GOP voters outnumber Democrats 2 to 1 in the Colorado Springs-based district, which has never sent a Democrat to Congress since it was created in 1972. Yet Republican Doug Lamborn and Democrat Jay Fawcett are neck-and-neck for the moment (with a large undecided group), according to a new Denver Post poll.

The race has its own peculiarities, such as retiring GOP incumbent Joel Hefley calling Lamborn’s primary campaign “sleazy,” but it may also be emblematic of what’s happening across the country this year.

Voters are unhappy with the ongoing war and violence in Iraq, with President Bush and with Republicans who control both houses of Congress and the White House. In fact, Republicans expect to lose at least seven House seats across the country this year, and fear they could lose as many as 30, according to a Washington Post analysis. The latter outcome would shift power back to Democrats for the first time since 1994.

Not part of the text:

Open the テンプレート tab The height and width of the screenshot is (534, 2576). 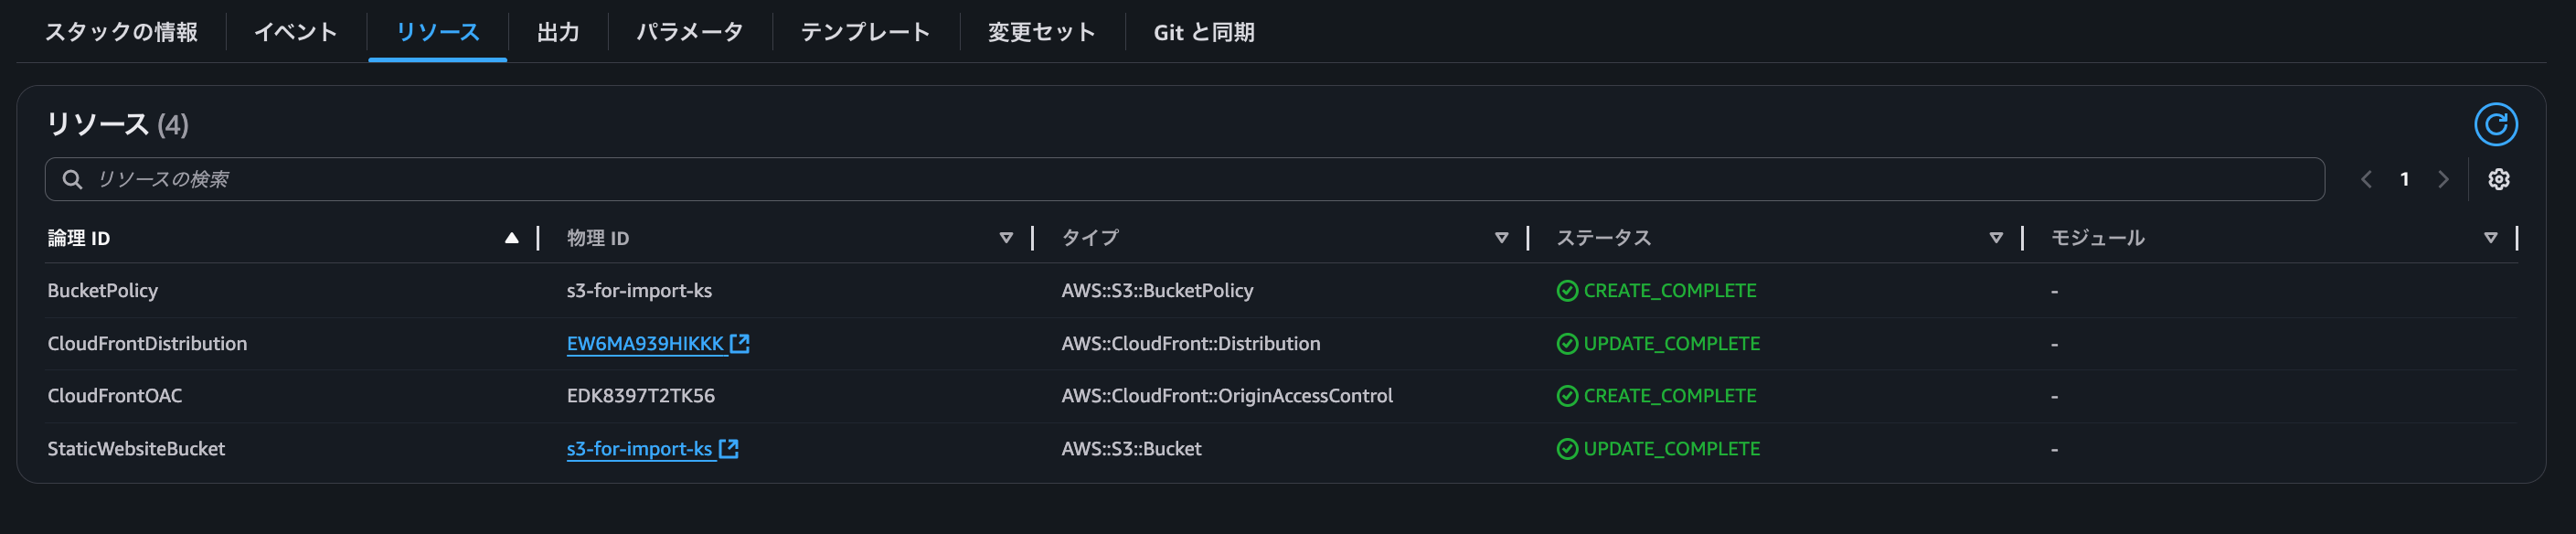coord(865,32)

In a USA Today poll released this week, Democrats had a 23-point lead over Republicans when voters were asked which party’s House candidate would get their vote – double the lead Republicans had a month before their 1994 takeover. It’s the largest Democratic advantage among registered voters since the post-Watergate years. A similar ABC News/Washington Post poll shows Democrats with a 54-41 percent lead over Republicans when voters are asked the same generic question, which is used as more of a gauge of the national mood rather than a predictor of individual races.

Democrats also can find some comfort in one particular statistic from the USA Today poll: For the first time since the question was asked in 2002, Democrats did better than Republicans on who would best handle terrorism, 46 percent to 41 percent.

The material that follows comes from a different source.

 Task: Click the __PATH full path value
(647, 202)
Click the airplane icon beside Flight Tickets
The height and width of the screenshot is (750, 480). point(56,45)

Republicans, now enmeshed in the scandal over former Congressman Mark Foley’s text messages to underage pages, have long hoped that worries about terrorism would push more voters into their camp.

Some Democrats are calling the Foley scandal a “tipping point” in their favor. “It’s the absolute crystallization for people of everything they dislike about Washington and congressional Republicans,” Democratic strategist Anita Dunn told USA Today.

It’s true that there is still time for events and electioneering to change voters’ minds. But with less than four weeks until Election Day, that time is rapidly dwindling. And in Colorado, absentee voting already has begun.